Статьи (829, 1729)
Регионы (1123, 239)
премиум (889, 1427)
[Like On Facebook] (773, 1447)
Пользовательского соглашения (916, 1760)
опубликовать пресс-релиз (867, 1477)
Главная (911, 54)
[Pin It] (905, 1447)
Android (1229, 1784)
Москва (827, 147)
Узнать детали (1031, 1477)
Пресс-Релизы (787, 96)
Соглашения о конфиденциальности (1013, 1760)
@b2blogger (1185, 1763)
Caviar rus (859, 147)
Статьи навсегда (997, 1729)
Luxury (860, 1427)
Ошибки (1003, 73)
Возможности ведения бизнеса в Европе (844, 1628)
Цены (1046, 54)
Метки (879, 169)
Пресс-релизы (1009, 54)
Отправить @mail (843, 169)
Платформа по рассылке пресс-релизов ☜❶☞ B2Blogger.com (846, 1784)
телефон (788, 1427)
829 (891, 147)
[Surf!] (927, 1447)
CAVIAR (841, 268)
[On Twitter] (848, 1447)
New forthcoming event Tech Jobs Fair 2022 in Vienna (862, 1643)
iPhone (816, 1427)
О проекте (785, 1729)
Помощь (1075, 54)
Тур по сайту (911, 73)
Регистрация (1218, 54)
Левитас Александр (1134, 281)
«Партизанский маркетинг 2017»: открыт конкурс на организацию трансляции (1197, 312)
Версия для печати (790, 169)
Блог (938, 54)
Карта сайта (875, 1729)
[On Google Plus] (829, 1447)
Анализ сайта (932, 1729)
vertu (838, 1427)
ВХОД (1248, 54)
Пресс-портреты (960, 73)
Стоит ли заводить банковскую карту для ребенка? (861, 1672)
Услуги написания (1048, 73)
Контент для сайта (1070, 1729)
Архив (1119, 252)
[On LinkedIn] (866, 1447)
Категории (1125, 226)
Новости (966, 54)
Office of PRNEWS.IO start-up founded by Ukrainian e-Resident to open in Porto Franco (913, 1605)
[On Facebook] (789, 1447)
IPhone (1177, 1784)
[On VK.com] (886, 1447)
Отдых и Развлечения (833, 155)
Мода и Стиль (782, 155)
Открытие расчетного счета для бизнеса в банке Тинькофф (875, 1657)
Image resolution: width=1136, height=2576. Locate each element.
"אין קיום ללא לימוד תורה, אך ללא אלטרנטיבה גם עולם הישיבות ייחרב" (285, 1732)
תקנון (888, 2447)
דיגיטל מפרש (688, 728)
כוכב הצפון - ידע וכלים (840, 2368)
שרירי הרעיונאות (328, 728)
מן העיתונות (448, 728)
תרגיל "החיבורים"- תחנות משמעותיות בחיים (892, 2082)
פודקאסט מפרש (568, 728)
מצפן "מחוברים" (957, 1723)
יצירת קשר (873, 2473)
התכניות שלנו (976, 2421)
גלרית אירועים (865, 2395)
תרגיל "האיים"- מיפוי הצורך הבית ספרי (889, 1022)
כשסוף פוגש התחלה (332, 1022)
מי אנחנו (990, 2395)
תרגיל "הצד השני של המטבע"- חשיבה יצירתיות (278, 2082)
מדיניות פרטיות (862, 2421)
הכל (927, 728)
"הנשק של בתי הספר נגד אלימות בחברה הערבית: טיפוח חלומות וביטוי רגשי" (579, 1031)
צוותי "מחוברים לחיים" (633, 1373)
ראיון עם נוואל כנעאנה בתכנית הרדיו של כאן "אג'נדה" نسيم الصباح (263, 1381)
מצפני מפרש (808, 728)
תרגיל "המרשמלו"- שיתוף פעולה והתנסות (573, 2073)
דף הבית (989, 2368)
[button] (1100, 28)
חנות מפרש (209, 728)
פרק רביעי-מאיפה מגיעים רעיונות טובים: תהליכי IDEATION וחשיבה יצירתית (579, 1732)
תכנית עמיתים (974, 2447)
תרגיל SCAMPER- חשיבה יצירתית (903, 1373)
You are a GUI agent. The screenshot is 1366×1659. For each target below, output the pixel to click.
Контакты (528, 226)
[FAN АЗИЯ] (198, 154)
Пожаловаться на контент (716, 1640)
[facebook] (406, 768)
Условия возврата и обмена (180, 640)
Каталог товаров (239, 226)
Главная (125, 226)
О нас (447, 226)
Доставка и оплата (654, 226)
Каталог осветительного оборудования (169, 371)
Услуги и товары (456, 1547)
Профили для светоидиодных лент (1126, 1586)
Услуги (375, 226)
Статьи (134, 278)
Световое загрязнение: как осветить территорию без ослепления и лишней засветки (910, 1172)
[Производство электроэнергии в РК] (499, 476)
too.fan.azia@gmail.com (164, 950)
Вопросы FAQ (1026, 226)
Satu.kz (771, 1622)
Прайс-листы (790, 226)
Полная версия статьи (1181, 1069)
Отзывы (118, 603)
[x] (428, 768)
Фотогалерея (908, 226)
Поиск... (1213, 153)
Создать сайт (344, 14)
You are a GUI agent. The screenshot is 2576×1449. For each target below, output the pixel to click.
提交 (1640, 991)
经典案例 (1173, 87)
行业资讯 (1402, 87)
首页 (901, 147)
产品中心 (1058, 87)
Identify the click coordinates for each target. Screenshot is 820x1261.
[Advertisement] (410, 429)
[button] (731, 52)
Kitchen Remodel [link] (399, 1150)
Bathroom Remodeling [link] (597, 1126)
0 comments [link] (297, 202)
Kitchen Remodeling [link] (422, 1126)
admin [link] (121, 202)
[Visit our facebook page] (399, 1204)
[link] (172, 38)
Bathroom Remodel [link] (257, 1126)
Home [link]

------------------------

(Work order)
Find "ВХОД (1248, 54)" in the entries above and copy that whole line exactly, then each line after it through the line that contains "Новости (966, 54)".

(Result for this exercise)
ВХОД (1248, 54)
Пресс-портреты (960, 73)
Стоит ли заводить банковскую карту для ребенка? (861, 1672)
Услуги написания (1048, 73)
Контент для сайта (1070, 1729)
Архив (1119, 252)
[On LinkedIn] (866, 1447)
Категории (1125, 226)
Новости (966, 54)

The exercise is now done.